Lie back in an armchair, open one of those thick monographs architects like to publish, and you are likely to find what you expect: plans, sketches, photographs, and notes the firm in question has put together in the process of designing and raising buildings, or generated expressly with the book in mind. The editor tends to be a mere taxonomist sorting and unsorting all the readymade material sent in.
Rarely will the editor suggest that the documents be presented not as finished products but as pieces of an experiment where post-production opens other channels for discourse. This is what Buchner Bründler wanted when they urged the designer-photographer Ludovic Balland to reconsider the structure of a new catalog of their works; in the previous one, the dominance of photos of completed buildings had left them with a desire to editorially explore the same never-predetermined methodology of their practice.

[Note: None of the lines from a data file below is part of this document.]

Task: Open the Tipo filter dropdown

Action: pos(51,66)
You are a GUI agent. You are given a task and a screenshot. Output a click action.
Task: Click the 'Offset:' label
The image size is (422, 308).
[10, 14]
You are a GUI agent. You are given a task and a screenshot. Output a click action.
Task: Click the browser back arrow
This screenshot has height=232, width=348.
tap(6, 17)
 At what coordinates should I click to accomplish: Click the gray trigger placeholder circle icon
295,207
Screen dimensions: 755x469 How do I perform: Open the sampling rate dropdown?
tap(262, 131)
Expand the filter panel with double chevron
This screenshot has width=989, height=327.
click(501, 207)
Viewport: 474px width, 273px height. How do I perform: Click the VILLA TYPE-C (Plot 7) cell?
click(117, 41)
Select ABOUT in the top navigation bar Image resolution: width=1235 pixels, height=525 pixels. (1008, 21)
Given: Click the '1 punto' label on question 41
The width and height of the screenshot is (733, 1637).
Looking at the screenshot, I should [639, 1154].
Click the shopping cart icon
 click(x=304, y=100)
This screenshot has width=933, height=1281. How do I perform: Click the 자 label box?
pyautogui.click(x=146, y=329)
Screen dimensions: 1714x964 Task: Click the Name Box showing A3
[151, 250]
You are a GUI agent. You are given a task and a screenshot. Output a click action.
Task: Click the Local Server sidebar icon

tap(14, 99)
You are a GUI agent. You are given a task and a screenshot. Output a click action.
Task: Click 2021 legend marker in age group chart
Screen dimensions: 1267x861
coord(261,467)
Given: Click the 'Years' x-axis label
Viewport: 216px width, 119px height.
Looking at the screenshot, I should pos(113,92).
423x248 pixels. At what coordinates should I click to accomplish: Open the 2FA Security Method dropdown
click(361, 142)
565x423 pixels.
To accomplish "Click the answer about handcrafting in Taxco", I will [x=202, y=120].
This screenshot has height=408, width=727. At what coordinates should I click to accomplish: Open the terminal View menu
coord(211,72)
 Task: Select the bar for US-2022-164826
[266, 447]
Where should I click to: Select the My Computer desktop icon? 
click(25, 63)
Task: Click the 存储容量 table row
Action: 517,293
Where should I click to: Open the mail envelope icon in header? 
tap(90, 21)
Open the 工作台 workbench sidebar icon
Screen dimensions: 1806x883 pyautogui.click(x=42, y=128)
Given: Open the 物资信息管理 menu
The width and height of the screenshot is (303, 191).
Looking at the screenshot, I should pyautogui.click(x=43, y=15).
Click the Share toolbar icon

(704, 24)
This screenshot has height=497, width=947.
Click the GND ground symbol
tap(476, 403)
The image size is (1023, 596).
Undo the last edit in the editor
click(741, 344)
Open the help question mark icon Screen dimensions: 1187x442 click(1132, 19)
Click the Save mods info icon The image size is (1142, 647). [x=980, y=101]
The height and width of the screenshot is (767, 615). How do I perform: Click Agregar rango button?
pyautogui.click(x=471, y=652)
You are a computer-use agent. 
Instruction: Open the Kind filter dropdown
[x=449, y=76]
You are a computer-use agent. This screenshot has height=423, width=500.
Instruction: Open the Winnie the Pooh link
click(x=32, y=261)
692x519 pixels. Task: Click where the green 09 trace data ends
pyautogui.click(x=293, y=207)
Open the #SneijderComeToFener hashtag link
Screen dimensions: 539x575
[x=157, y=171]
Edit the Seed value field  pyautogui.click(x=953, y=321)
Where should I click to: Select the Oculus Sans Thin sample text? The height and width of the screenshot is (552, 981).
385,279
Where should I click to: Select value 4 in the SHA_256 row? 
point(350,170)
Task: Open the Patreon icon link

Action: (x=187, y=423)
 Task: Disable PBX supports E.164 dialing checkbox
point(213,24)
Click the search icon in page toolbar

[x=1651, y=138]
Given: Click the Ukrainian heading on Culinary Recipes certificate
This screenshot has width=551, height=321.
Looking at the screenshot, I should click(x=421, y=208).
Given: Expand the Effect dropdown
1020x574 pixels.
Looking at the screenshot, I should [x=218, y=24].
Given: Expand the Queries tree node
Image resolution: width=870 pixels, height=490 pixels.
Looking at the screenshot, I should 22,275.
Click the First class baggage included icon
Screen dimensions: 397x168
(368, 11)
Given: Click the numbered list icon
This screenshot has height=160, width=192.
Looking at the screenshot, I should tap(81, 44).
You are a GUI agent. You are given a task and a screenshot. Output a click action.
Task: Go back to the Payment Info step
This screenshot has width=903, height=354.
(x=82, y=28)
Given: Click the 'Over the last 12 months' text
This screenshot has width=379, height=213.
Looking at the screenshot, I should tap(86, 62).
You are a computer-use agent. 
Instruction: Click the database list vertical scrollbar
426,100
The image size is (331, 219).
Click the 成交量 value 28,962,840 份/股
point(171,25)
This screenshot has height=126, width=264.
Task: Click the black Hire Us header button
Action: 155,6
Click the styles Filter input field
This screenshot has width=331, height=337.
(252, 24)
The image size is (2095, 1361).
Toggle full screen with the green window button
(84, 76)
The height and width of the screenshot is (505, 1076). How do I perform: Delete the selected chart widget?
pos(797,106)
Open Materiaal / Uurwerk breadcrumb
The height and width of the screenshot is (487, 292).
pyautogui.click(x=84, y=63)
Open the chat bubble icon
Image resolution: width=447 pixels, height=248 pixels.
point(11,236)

The result has not precluded the usual images, drawings, and texts, even with essays by Balland providing other visual narratives, through relievingly heterogeneous formats subjected to no other criteria than to fit on the page. Absorbed in his overexposures of models seeming to be bursting out of Niépce’s camera obscura, his dull gardens as immortalized by Daguerre, or his portraits of folks taken with Nadar’s warmth, from our armchairs we are sure to recall the Oliver Wendell Holmes line that is quoted in the foreword: “Give us a few negatives of a thing worth seeing, that is all we want of it. Then put it down, if you please.”